La gestión inmediata de la crisis no parece pasar en los próximos años por una satisfacción de las necesidades de amplios colectivos sociales sino por la represión de su malestar. Hace ya décadas, teóricos como Huntington lanzaron la idea de que una sobrecarga de demandas por parte de una población culta y politizada sería disfuncional para la gobernabilidad de las democracias contemporáneas. Ahora bien, esta afirmación parece pensada para sociedades que tienden a la concentración de riqueza, la expansión de la desigualdad social y la agudización del conflicto social, esto es, sociedades esencialmente antidemocráticas.

¿Acaso es un retrato de las nuestras? Por un lado, la capacidad colectiva de relación social retrocede ante una desmovilización de carácter individualista y utilitario, ensimismada en la privacidad y reforzada por dinámicas sociales de temor. Se trata de una cadena de desimplicación favorecida por un aislamiento generalizado, donde emergen patologías propias de la constelación del miedo: soledad, fobia social, estrés. Estaríamos ante la paradoja de una sociedad de individuos y solo de individuos que experimentan el encuentro con los otros como amenaza potencial. Individuos vulnerables que habitarían un espacio social conceptualizado mediante algoritmos de riesgo que se calculan y gestionan.

Por otro lado, el paradigma absolutista es aquel en el que el pacto de gobierno supone la cesión total de derechos a favor de un poder monolítico. Un poder por encima de la ley, que protege a individuos aislados y temerosos de una agresión mutua y que ejerce la fuerza sin rendir cuenta ante instancia alguna. Este paradigma podría estar retornando a la vida social con una fuerza renovada, parasitando el discurso de los derechos individuales y prevaricando la razón de Estado. Regresaría así la antigua doctrina de los arcana imperii (secretos de Estado), contrapuesta a la perspectiva moderna del poder político entendido como algo que ha de ser ejercido con la mayor visibilidad (Kant). Como señala Norberto Bobbio, el arcanum o secreto siempre ha sido un instrumento esencial del poder, si bien con la nota fundamental de que en un Estado de derecho está legitimado solo en los casos excepcionales previstos por la ley.
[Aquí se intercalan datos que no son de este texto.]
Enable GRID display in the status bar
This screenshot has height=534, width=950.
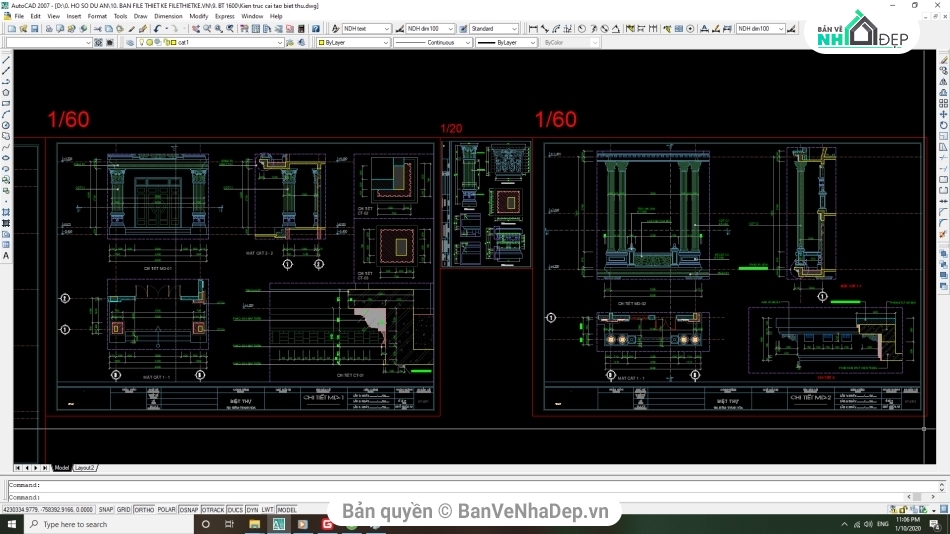123,509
Esta excepcionalidad se está convirtiendo en regla. El mismo Bobbio advertía en 1978 de que la informática «permite y permitirá que los detentadores del poder vean al público bastante mejor que en los estados del pasado. Lo que el nuevo Príncipe puede llegar a conocer de sus propios subordinados es incomparablemente superior a lo que conocía el monarca más absoluto del pasado». Frente al discurso de la crisis como nuevo pacto social, parece que más bien asistimos a la naturalización cotidiana de diferentes prácticas de uso de la fuerza y de vigilancia poco democráticas, que abarcan desde la tecnología cotidiana hasta la posible consagración legislativa de diversas formas de represión en aras del mantenimiento del orden público.

 

 

Vale la pena pensar sobre estas líneas el debate actual sobre el espionaje masivo, así como, en relación con ello, algunas de las futuras reformas del Código Penal en España y la actuación de ciertos integrantes de las fuerzas de seguridad. España es uno de los países europeos con menor tasa de delincuencia, si bien padece implacable un proceso de empobrecimiento y desigualdad social. El viraje conceptual hacia la tipificación de nuevos delitos como la difusión de contenidos políticos y convocatorias de movilización en redes sociales guarda un inquietante paralelismo con las nuevas formas de activismo, hecho que nos debería poner en guardia. Porque sin los debidos controles judiciales e institucionales, o sin el ejercicio de la división de poderes de la que emanan las garantías constitucionales y que obligan a dar cuenta de cualquier uso de la fuerza con carácter gubernamental, se podría estar dando lugar a la inversión de la democracia en nombre de la democracia misma. La vieja pregunta de Juvenal «quis custodiet ipsos custodes?» («¿quién guarda a los guardianes mismos?») regresa para incitarnos a reclamar y ejercer una contravigilancia sobre los crecientes poderes de quienes nos vigilan.